## SELECTED EXCERPT

= H. Beach Carpenter =

Hiram Beach Carpenter (April 19, 1892 – September 27, 1955) was an American lawyer and sugar executive who was president of the American Sugar Refining Company. He also served as mayor of Scarsdale, New York.

==Early life==
Carpenter was born in Rockford, Illinois on April 19, 1892 to Murray M. and Martha (Beach) Carpenter. He attended the University of Michigan, where he was a member of the Michigan Wolverines football team and editor of The Michigan Daily. He received his bachelor's degree in 1915 and graduated from Columbia Law School in 1917. He served in the United States Navy during World War I. After the war, he worked in the office of the legislative counsel of the United States Senate.

==American Sugar Refining Company==
In 1920, Carpenter joined the legal department of American Sugar Refining Company. In 1929, he was appointed general counsel, succeeding Joseph F. Abbott, who became president. He was given the title of vice president in 1941 and elected to the board of directors in 1948. He was named president in 1953, but Abbott remained the company's chief executive. He was promoted to vice chairman the following year, a position he held until his death on September 27, 1955.

Records from a dataset:

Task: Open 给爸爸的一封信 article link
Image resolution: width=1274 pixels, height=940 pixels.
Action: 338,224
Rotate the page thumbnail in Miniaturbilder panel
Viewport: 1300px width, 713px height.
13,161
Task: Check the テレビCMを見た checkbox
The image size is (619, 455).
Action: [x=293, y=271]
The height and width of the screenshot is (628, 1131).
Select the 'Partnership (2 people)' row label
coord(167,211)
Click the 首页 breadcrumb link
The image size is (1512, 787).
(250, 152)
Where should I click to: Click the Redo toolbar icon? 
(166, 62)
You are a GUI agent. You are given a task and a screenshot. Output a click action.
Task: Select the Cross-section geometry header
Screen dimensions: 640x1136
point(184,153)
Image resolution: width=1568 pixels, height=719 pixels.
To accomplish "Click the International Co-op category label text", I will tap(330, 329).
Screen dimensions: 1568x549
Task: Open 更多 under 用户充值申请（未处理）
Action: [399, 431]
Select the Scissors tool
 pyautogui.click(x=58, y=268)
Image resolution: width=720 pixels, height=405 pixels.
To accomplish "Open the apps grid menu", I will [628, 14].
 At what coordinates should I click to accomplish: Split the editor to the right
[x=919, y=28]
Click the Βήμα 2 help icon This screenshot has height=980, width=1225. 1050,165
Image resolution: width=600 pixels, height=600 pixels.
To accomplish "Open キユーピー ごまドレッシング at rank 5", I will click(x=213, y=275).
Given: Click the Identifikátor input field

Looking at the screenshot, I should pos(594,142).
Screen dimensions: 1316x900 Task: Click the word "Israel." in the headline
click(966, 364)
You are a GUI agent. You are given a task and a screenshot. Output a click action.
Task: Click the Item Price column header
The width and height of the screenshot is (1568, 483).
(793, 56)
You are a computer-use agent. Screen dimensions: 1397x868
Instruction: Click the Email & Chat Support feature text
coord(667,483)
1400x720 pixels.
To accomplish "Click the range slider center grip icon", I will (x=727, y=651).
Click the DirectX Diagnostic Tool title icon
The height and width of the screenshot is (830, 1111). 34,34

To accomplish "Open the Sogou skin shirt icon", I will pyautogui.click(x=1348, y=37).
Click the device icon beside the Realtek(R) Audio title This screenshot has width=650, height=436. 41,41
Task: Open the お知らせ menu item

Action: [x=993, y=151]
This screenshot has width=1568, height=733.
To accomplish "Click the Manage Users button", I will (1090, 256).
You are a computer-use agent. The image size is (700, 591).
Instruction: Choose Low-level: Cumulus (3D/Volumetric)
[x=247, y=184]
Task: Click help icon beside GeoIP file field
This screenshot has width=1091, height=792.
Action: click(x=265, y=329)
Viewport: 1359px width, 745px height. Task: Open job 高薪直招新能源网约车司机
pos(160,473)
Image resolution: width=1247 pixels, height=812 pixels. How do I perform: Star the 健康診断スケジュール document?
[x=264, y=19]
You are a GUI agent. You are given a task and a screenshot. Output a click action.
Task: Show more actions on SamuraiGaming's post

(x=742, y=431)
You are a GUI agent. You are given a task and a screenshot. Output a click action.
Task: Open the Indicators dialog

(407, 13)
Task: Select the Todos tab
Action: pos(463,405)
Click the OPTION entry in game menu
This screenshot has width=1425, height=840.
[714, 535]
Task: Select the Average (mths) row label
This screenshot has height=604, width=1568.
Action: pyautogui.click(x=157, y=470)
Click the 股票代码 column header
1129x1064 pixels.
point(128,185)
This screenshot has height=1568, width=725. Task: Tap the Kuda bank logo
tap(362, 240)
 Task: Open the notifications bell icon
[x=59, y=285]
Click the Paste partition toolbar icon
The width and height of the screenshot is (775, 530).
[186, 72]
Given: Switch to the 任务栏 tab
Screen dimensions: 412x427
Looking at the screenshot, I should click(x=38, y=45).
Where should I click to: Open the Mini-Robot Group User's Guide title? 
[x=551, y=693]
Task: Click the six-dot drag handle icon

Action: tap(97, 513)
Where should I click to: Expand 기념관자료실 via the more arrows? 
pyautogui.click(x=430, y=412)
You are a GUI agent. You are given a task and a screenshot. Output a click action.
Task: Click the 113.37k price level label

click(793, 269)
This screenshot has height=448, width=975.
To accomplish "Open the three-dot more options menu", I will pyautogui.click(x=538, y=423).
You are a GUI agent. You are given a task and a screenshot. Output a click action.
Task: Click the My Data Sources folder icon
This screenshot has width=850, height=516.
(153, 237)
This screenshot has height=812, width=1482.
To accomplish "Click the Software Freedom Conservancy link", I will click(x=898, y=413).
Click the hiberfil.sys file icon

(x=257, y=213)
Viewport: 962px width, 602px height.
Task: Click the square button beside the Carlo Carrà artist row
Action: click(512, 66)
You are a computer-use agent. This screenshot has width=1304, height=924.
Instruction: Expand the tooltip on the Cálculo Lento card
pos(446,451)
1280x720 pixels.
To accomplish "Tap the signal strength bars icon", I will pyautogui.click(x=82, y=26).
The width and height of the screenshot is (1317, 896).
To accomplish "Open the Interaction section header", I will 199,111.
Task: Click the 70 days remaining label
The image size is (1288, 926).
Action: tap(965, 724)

## PROMPT A
According to the biography of H. Beach Carpenter, in what year was he appointed general counsel of the American Sugar Refining Company?
## PROMPT B
Summarize the biography of H. Beach Carpenter in two sentences.

## FINAL ANSWER A
1929

## FINAL ANSWER B
H. Beach Carpenter (1892–1955) was an American lawyer and sugar executive who also served as mayor of Scarsdale, New York. After studying at the University of Michigan and Columbia Law School, serving in the Navy during World War I, and working for the Senate's legislative counsel, he joined the American Sugar Refining Company in 1920 and rose to general counsel, president, and vice chairman, a post he held until his death.